▸ **WORK TO BE COMPLETED**
Copy the following records line for line, with no changes.

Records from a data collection

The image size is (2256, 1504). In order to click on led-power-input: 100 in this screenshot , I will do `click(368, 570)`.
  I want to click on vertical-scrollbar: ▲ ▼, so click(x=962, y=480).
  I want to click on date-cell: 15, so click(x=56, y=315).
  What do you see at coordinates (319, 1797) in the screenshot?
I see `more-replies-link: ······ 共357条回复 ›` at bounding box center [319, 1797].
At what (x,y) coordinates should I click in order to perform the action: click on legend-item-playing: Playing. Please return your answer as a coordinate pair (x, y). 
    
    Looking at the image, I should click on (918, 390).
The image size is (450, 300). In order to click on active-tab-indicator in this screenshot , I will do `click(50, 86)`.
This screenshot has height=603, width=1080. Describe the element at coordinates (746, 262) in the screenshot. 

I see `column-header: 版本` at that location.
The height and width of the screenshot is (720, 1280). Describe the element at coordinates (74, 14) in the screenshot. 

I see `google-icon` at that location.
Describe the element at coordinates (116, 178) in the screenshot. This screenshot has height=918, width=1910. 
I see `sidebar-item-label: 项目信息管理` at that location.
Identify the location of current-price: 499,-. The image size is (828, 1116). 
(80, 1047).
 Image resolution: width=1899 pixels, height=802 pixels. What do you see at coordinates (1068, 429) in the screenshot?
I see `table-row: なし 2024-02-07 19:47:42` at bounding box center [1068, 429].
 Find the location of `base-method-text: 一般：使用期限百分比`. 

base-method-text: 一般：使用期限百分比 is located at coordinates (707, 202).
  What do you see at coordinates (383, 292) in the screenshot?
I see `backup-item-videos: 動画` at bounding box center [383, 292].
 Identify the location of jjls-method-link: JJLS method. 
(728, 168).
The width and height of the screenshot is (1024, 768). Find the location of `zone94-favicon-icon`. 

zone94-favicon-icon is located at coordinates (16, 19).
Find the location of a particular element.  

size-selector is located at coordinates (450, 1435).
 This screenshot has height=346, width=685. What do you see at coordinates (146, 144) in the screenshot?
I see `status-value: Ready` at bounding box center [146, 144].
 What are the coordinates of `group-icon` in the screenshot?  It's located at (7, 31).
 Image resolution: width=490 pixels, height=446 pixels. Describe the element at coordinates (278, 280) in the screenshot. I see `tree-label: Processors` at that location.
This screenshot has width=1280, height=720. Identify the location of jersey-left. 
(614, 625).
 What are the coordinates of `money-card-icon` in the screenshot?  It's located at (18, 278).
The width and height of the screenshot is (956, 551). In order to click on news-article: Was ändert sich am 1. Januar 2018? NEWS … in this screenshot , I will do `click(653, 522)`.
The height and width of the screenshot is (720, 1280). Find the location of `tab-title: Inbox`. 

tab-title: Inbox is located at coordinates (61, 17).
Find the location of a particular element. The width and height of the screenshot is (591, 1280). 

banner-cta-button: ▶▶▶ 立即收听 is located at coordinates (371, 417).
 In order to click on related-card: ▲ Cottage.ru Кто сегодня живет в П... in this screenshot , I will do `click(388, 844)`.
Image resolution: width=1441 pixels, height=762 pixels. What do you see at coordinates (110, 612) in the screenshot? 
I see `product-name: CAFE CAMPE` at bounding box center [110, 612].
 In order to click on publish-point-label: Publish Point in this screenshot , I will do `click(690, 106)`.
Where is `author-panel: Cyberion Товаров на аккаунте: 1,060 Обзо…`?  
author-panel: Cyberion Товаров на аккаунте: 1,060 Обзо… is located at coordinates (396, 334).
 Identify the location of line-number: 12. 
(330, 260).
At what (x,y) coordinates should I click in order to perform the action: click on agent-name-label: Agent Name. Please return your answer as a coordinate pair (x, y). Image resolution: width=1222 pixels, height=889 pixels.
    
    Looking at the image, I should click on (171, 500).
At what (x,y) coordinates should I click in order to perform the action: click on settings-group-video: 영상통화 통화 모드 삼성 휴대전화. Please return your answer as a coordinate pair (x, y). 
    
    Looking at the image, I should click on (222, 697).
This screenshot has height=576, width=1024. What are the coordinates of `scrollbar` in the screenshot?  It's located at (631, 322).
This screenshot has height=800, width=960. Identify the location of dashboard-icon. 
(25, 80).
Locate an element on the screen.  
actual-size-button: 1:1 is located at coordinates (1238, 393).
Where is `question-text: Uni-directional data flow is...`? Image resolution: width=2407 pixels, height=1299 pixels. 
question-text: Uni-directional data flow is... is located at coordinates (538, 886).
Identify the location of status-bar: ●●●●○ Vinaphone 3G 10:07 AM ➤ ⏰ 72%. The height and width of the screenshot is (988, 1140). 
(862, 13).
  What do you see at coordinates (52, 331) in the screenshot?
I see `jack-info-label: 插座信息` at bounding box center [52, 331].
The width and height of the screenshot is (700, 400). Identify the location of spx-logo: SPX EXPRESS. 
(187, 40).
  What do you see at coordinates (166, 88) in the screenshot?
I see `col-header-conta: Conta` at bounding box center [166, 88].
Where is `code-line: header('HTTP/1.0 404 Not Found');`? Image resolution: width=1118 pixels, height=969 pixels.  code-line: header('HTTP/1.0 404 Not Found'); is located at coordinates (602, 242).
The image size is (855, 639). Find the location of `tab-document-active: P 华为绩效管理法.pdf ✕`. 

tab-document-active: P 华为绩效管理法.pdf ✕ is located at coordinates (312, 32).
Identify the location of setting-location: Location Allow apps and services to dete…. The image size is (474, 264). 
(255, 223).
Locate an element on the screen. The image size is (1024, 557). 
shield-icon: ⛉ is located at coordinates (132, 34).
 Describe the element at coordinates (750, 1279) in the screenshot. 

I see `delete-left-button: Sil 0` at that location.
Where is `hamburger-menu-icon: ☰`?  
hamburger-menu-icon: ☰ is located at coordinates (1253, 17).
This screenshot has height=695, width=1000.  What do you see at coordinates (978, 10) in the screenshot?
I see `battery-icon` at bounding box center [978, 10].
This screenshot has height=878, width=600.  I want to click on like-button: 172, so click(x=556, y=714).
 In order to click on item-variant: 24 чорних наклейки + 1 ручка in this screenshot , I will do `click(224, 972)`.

▸ **WRITTEN SOLUTION**
The image size is (2256, 1504). In order to click on led-power-input: 100 in this screenshot , I will do `click(368, 570)`.
  I want to click on vertical-scrollbar: ▲ ▼, so click(x=962, y=480).
  I want to click on date-cell: 15, so click(x=56, y=315).
  What do you see at coordinates (319, 1797) in the screenshot?
I see `more-replies-link: ······ 共357条回复 ›` at bounding box center [319, 1797].
At what (x,y) coordinates should I click in order to perform the action: click on legend-item-playing: Playing. Please return your answer as a coordinate pair (x, y). 
    
    Looking at the image, I should click on (918, 390).
The image size is (450, 300). In order to click on active-tab-indicator in this screenshot , I will do `click(50, 86)`.
This screenshot has height=603, width=1080. Describe the element at coordinates (746, 262) in the screenshot. 

I see `column-header: 版本` at that location.
The height and width of the screenshot is (720, 1280). Describe the element at coordinates (74, 14) in the screenshot. 

I see `google-icon` at that location.
Describe the element at coordinates (116, 178) in the screenshot. This screenshot has height=918, width=1910. 
I see `sidebar-item-label: 项目信息管理` at that location.
Identify the location of current-price: 499,-. The image size is (828, 1116). 
(80, 1047).
 Image resolution: width=1899 pixels, height=802 pixels. What do you see at coordinates (1068, 429) in the screenshot?
I see `table-row: なし 2024-02-07 19:47:42` at bounding box center [1068, 429].
 Find the location of `base-method-text: 一般：使用期限百分比`. 

base-method-text: 一般：使用期限百分比 is located at coordinates (707, 202).
  What do you see at coordinates (383, 292) in the screenshot?
I see `backup-item-videos: 動画` at bounding box center [383, 292].
 Identify the location of jjls-method-link: JJLS method. 
(728, 168).
The width and height of the screenshot is (1024, 768). Find the location of `zone94-favicon-icon`. 

zone94-favicon-icon is located at coordinates (16, 19).
Find the location of a particular element.  

size-selector is located at coordinates (450, 1435).
 This screenshot has height=346, width=685. What do you see at coordinates (146, 144) in the screenshot?
I see `status-value: Ready` at bounding box center [146, 144].
 What are the coordinates of `group-icon` in the screenshot?  It's located at (7, 31).
 Image resolution: width=490 pixels, height=446 pixels. Describe the element at coordinates (278, 280) in the screenshot. I see `tree-label: Processors` at that location.
This screenshot has width=1280, height=720. Identify the location of jersey-left. 
(614, 625).
 What are the coordinates of `money-card-icon` in the screenshot?  It's located at (18, 278).
The width and height of the screenshot is (956, 551). In order to click on news-article: Was ändert sich am 1. Januar 2018? NEWS … in this screenshot , I will do `click(653, 522)`.
The height and width of the screenshot is (720, 1280). Find the location of `tab-title: Inbox`. 

tab-title: Inbox is located at coordinates (61, 17).
Find the location of a particular element. The width and height of the screenshot is (591, 1280). 

banner-cta-button: ▶▶▶ 立即收听 is located at coordinates (371, 417).
 In order to click on related-card: ▲ Cottage.ru Кто сегодня живет в П... in this screenshot , I will do `click(388, 844)`.
Image resolution: width=1441 pixels, height=762 pixels. What do you see at coordinates (110, 612) in the screenshot? 
I see `product-name: CAFE CAMPE` at bounding box center [110, 612].
 In order to click on publish-point-label: Publish Point in this screenshot , I will do `click(690, 106)`.
Where is `author-panel: Cyberion Товаров на аккаунте: 1,060 Обзо…`?  
author-panel: Cyberion Товаров на аккаунте: 1,060 Обзо… is located at coordinates (396, 334).
 Identify the location of line-number: 12. 
(330, 260).
At what (x,y) coordinates should I click in order to perform the action: click on agent-name-label: Agent Name. Please return your answer as a coordinate pair (x, y). Image resolution: width=1222 pixels, height=889 pixels.
    
    Looking at the image, I should click on (171, 500).
At what (x,y) coordinates should I click in order to perform the action: click on settings-group-video: 영상통화 통화 모드 삼성 휴대전화. Please return your answer as a coordinate pair (x, y). 
    
    Looking at the image, I should click on (222, 697).
This screenshot has height=576, width=1024. What are the coordinates of `scrollbar` in the screenshot?  It's located at (631, 322).
This screenshot has height=800, width=960. Identify the location of dashboard-icon. 
(25, 80).
Locate an element on the screen.  
actual-size-button: 1:1 is located at coordinates (1238, 393).
Where is `question-text: Uni-directional data flow is...`? Image resolution: width=2407 pixels, height=1299 pixels. 
question-text: Uni-directional data flow is... is located at coordinates (538, 886).
Identify the location of status-bar: ●●●●○ Vinaphone 3G 10:07 AM ➤ ⏰ 72%. The height and width of the screenshot is (988, 1140). 
(862, 13).
  What do you see at coordinates (52, 331) in the screenshot?
I see `jack-info-label: 插座信息` at bounding box center [52, 331].
The width and height of the screenshot is (700, 400). Identify the location of spx-logo: SPX EXPRESS. 
(187, 40).
  What do you see at coordinates (166, 88) in the screenshot?
I see `col-header-conta: Conta` at bounding box center [166, 88].
Where is `code-line: header('HTTP/1.0 404 Not Found');`? Image resolution: width=1118 pixels, height=969 pixels.  code-line: header('HTTP/1.0 404 Not Found'); is located at coordinates (602, 242).
The image size is (855, 639). Find the location of `tab-document-active: P 华为绩效管理法.pdf ✕`. 

tab-document-active: P 华为绩效管理法.pdf ✕ is located at coordinates (312, 32).
Identify the location of setting-location: Location Allow apps and services to dete…. The image size is (474, 264). 
(255, 223).
Locate an element on the screen. The image size is (1024, 557). 
shield-icon: ⛉ is located at coordinates (132, 34).
 Describe the element at coordinates (750, 1279) in the screenshot. 

I see `delete-left-button: Sil 0` at that location.
Where is `hamburger-menu-icon: ☰`?  
hamburger-menu-icon: ☰ is located at coordinates (1253, 17).
This screenshot has height=695, width=1000.  What do you see at coordinates (978, 10) in the screenshot?
I see `battery-icon` at bounding box center [978, 10].
This screenshot has height=878, width=600.  I want to click on like-button: 172, so click(x=556, y=714).
 In order to click on item-variant: 24 чорних наклейки + 1 ручка in this screenshot , I will do `click(224, 972)`.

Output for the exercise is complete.